Novel metal nanoparticle-enhanced fluorescence for determination of trace amounts of fluoroquinolone in aqueous solutions

Metal-enhanced fluorescence of fluoroquinolones (FQs) was first observed in aqueous solutions. In addition, a new type of silver nanoparticles (AgNP) was synthesized with simple and easy synthetic processes and environmentally friendly compounds. The effects of different concentrations of AgNPs on the fluorescence behaviours of ciprofloxacin (CIP), enrofloxacin (ENR) and lomefloxacin (LMF) in aqueous solutions were investigated, respectively. The experimental results demonstrated that the fluorescence peak shapes and the locations of the features in the excitation and emission spectra for each FQ that was mixed with AgNPs were almost the same as those of the standard FQs. An enhancement or quenching of the fluorescence can also be observed, depending on the exact conditions.
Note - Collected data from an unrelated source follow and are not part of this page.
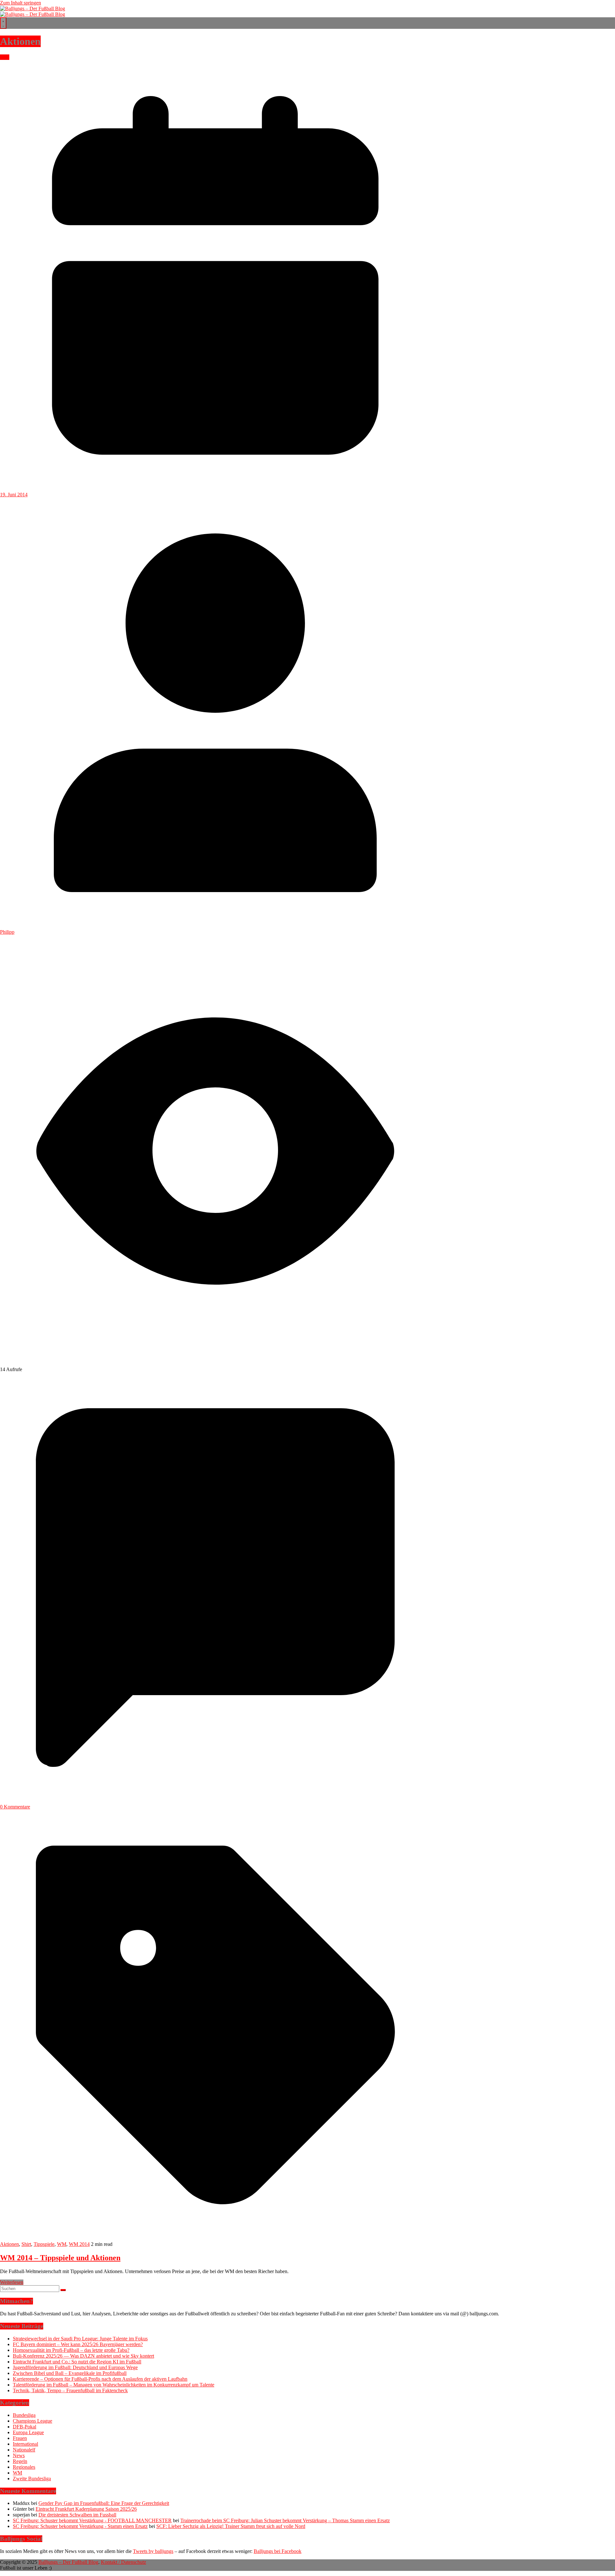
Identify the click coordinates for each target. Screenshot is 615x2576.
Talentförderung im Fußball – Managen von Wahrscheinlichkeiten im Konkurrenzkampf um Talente (113, 2384)
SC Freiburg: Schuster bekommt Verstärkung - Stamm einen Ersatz (80, 2526)
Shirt (26, 2244)
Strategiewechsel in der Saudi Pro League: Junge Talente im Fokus (80, 2338)
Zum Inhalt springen (20, 2)
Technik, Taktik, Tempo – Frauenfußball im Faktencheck (70, 2390)
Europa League (28, 2432)
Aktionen (9, 2244)
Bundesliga (24, 2415)
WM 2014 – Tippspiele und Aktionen (60, 2258)
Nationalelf (24, 2449)
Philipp (7, 932)
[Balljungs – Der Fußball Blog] (32, 8)
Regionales (24, 2467)
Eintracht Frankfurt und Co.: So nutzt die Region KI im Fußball (77, 2361)
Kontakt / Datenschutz (123, 2562)
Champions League (32, 2421)
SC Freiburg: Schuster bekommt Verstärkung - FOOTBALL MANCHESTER (92, 2520)
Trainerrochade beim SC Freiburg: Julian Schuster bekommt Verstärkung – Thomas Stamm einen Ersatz (285, 2520)
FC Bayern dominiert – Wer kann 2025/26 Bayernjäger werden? (78, 2344)
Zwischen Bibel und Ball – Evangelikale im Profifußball (70, 2373)
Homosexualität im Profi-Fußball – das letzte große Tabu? (71, 2350)
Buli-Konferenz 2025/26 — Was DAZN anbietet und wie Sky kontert (83, 2356)
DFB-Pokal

Compared with the identical control samples that lack AgNPs, the fluorescence of each FQ in aqueous solutions was greatly enhanced by AgNPs with concentrations at a volume ratio of 5%. Moreover, at the optimum AgNP concentration, novel sensitive fluorometric methods for the separate determination of trace amounts of CIP, ENR and LMF in aqueous solutions were established. Under optimal experimental conditions, the linear dynamic ranges for the determination of CIP, ENR and LMF concentrations varied from 0.025 to 1.0 mg L-1, 5.0 to 160 ng L-1 and 0.01 to 0.8 mg L-1, and the limits of detection were 90, 5 and 6 ng L-1, respectively; the relative standard deviation was less than 1.2% (n = 9). The experimental recovery results for the determination of CIP, ENR and LMF in aqueous solutions ranged from 99% to 102%, 90% to 103% and 92% to 107%, respectively. Compared with the established method in which no AgNPs were added, the quantitation limits of the silver nanoparticle-enhanced fluorometric methods were approximately 2-fold lower for CIP, 2.6-fold lower for ENR and 4-fold lower for LMF. Significantly, the novel silver nanoparticle-enhanced fluorometric methods were successfully applied to directly determine CIP, ENR and LMF concentrations in pharmaceutical preparations, demonstrating the methods' advantages of simplicity, sensitivity and low cost.